## Task to carry out
Only the lines that hold "agent" should be in the answer, each copied from the data below.

BEGIN Given records

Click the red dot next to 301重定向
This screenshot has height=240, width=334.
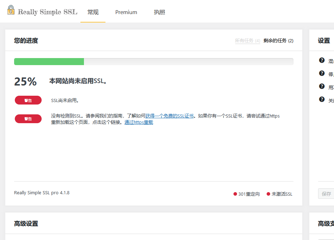[235, 194]
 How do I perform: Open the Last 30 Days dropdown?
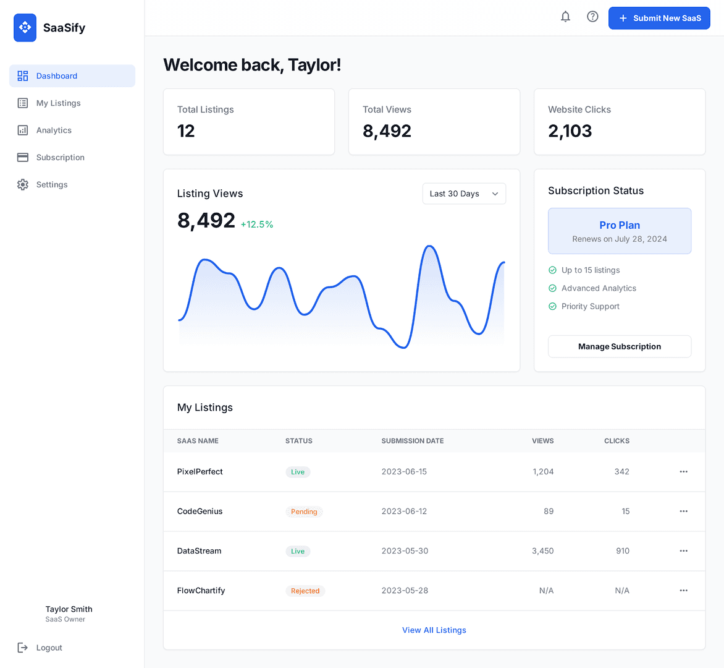click(x=464, y=194)
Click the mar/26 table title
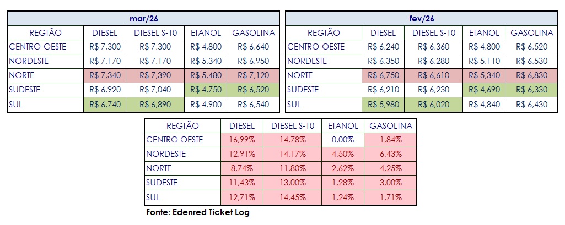This screenshot has width=565, height=225. tap(143, 19)
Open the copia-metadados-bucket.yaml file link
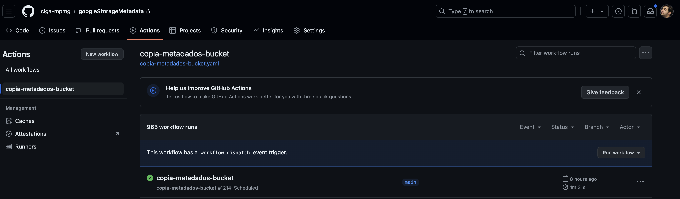680x199 pixels. pos(179,63)
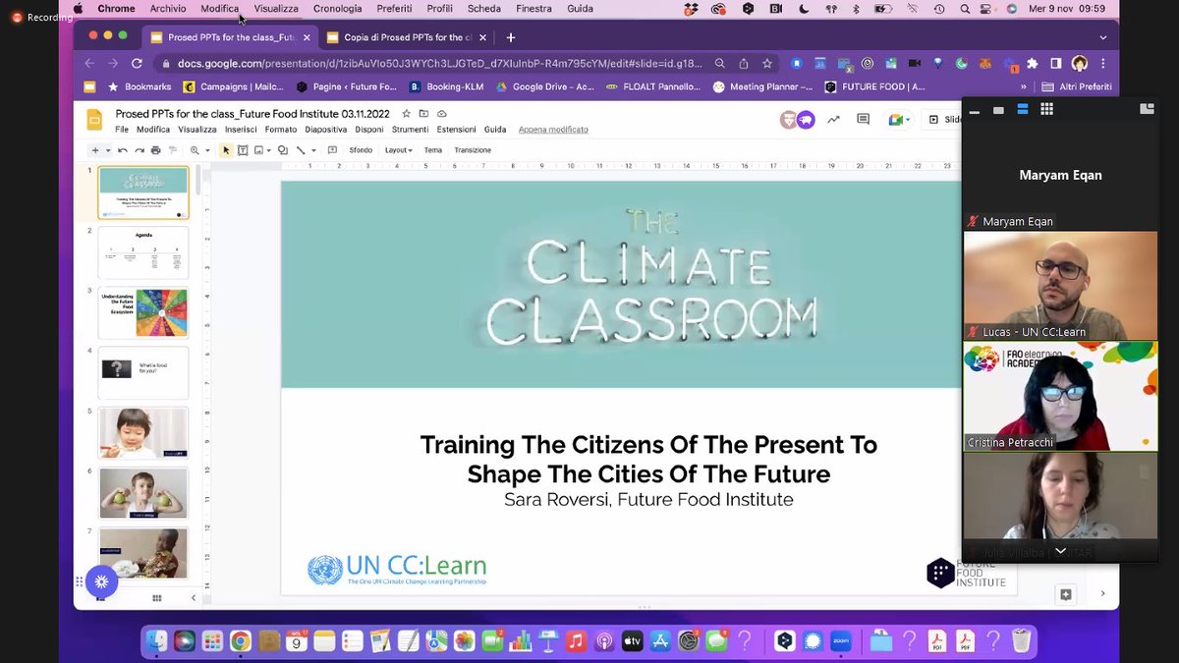1179x663 pixels.
Task: Expand the Google Meet join dropdown
Action: (908, 119)
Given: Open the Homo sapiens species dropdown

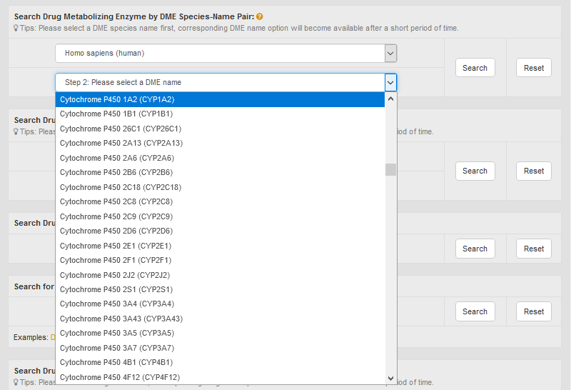Looking at the screenshot, I should pos(226,53).
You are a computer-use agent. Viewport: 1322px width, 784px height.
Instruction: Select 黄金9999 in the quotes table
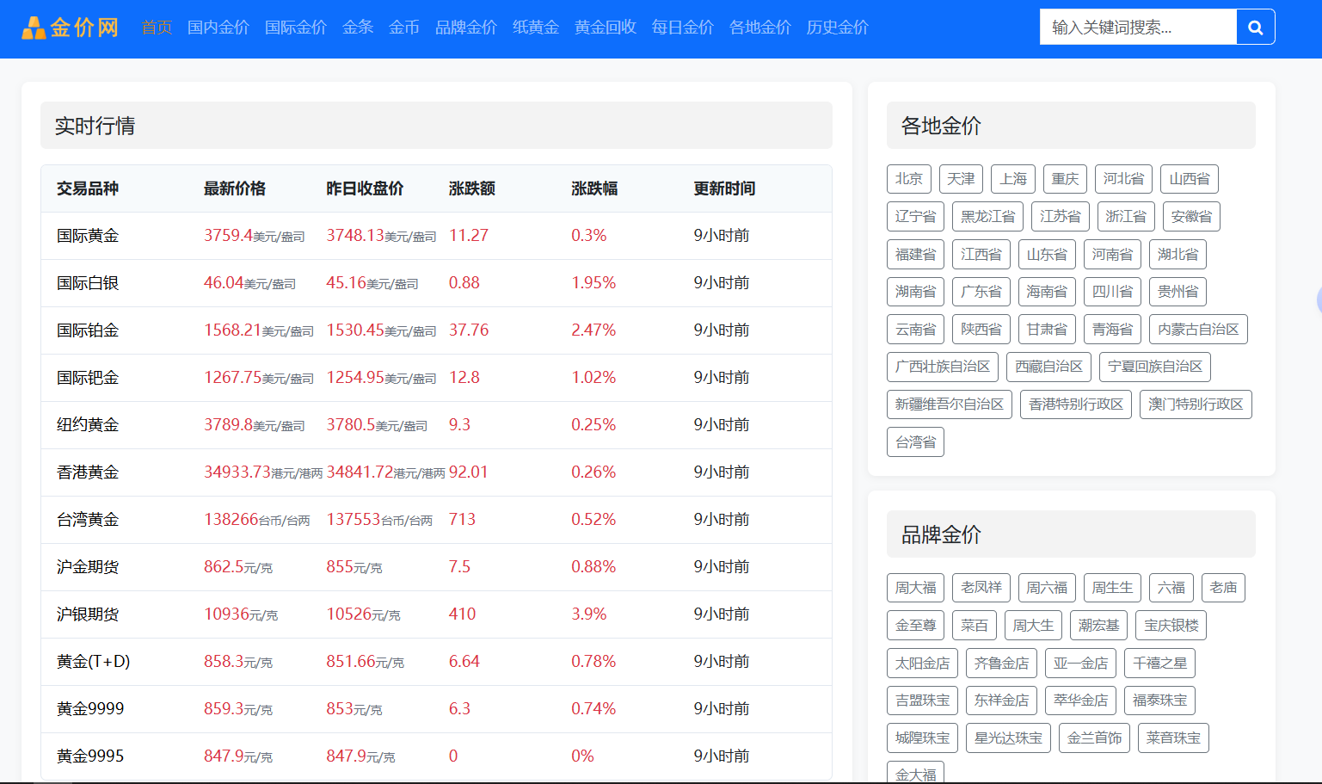coord(90,709)
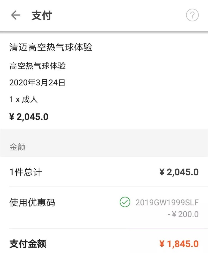The image size is (208, 253).
Task: Select the 1件总计 label
Action: 26,172
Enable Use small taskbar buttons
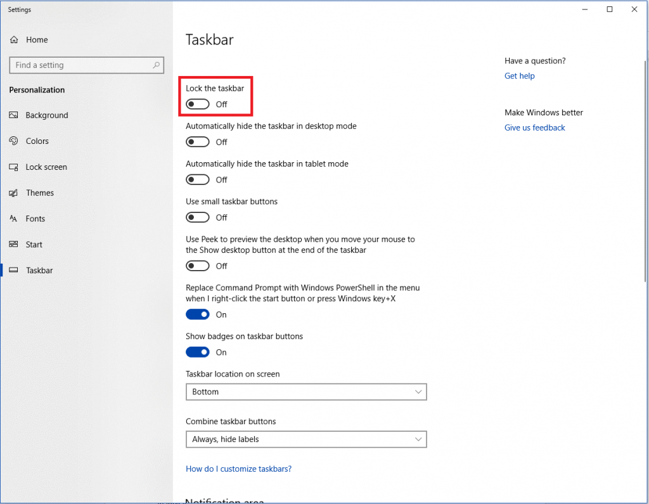 tap(197, 217)
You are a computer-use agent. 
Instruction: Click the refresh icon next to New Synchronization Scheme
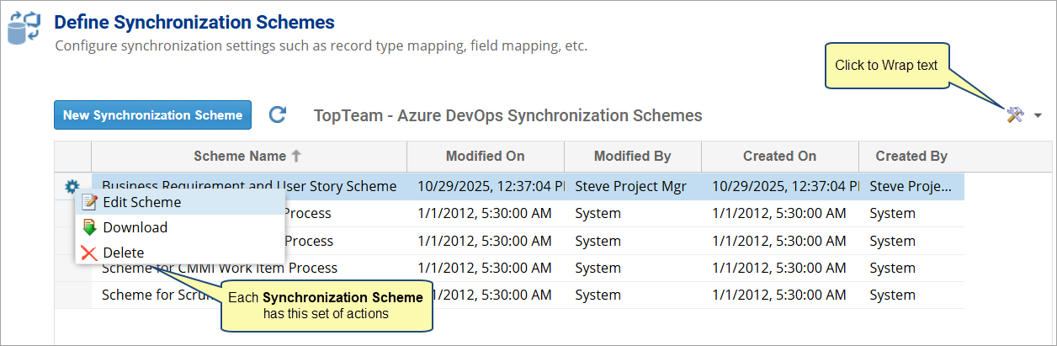tap(277, 115)

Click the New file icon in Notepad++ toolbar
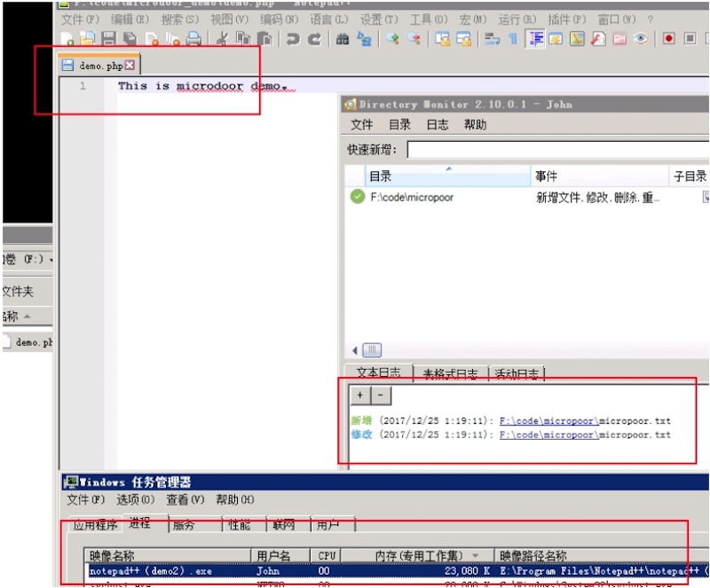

END Given records

## Problem solution
You are a computer-use agent. Viewport: 1322px width, 784px height.
You are a computer-use agent. 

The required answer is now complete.